Exercise description:
Give back the full set of entries that follows, exactly as written.

Source information:
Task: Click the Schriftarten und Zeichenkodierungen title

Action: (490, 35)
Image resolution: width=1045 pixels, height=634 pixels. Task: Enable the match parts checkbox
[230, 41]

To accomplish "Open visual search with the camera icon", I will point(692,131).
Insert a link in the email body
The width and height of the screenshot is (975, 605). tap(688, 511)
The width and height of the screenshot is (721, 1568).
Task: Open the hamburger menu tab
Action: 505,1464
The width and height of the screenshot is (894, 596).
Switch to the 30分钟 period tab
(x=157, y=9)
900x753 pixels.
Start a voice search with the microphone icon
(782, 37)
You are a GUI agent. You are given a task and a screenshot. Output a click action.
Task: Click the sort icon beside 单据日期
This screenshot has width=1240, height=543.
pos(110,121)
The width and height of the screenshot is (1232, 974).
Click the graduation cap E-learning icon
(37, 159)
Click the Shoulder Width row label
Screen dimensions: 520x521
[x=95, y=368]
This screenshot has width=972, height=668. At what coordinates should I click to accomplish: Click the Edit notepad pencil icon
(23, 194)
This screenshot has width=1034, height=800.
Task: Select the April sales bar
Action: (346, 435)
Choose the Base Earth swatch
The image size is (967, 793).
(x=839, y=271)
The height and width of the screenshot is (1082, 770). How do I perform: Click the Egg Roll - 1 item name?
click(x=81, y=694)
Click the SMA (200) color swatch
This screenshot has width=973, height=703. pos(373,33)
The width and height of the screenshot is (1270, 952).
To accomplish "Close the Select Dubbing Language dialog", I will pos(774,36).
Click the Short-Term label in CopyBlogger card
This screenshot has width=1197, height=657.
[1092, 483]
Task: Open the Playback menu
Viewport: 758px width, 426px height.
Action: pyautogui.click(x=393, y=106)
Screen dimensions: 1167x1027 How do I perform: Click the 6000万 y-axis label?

Answer:
Task: Click the Schriftarten und Zeichenkodierungen title

Action: (490, 35)
Image resolution: width=1045 pixels, height=634 pixels. Task: Enable the match parts checkbox
[230, 41]

To accomplish "Open visual search with the camera icon", I will point(692,131).
Insert a link in the email body
The width and height of the screenshot is (975, 605). tap(688, 511)
The width and height of the screenshot is (721, 1568).
Task: Open the hamburger menu tab
Action: 505,1464
The width and height of the screenshot is (894, 596).
Switch to the 30分钟 period tab
(x=157, y=9)
900x753 pixels.
Start a voice search with the microphone icon
(782, 37)
You are a GUI agent. You are given a task and a screenshot. Output a click action.
Task: Click the sort icon beside 单据日期
This screenshot has width=1240, height=543.
pos(110,121)
The width and height of the screenshot is (1232, 974).
Click the graduation cap E-learning icon
(37, 159)
Click the Shoulder Width row label
Screen dimensions: 520x521
[x=95, y=368]
This screenshot has width=972, height=668. At what coordinates should I click to accomplish: Click the Edit notepad pencil icon
(23, 194)
This screenshot has width=1034, height=800.
Task: Select the April sales bar
Action: (346, 435)
Choose the Base Earth swatch
The image size is (967, 793).
(x=839, y=271)
The height and width of the screenshot is (1082, 770). How do I perform: Click the Egg Roll - 1 item name?
click(x=81, y=694)
Click the SMA (200) color swatch
This screenshot has width=973, height=703. pos(373,33)
The width and height of the screenshot is (1270, 952).
To accomplish "Close the Select Dubbing Language dialog", I will pos(774,36).
Click the Short-Term label in CopyBlogger card
This screenshot has width=1197, height=657.
[1092, 483]
Task: Open the Playback menu
Viewport: 758px width, 426px height.
Action: pyautogui.click(x=393, y=106)
Screen dimensions: 1167x1027 How do I perform: Click the 6000万 y-axis label?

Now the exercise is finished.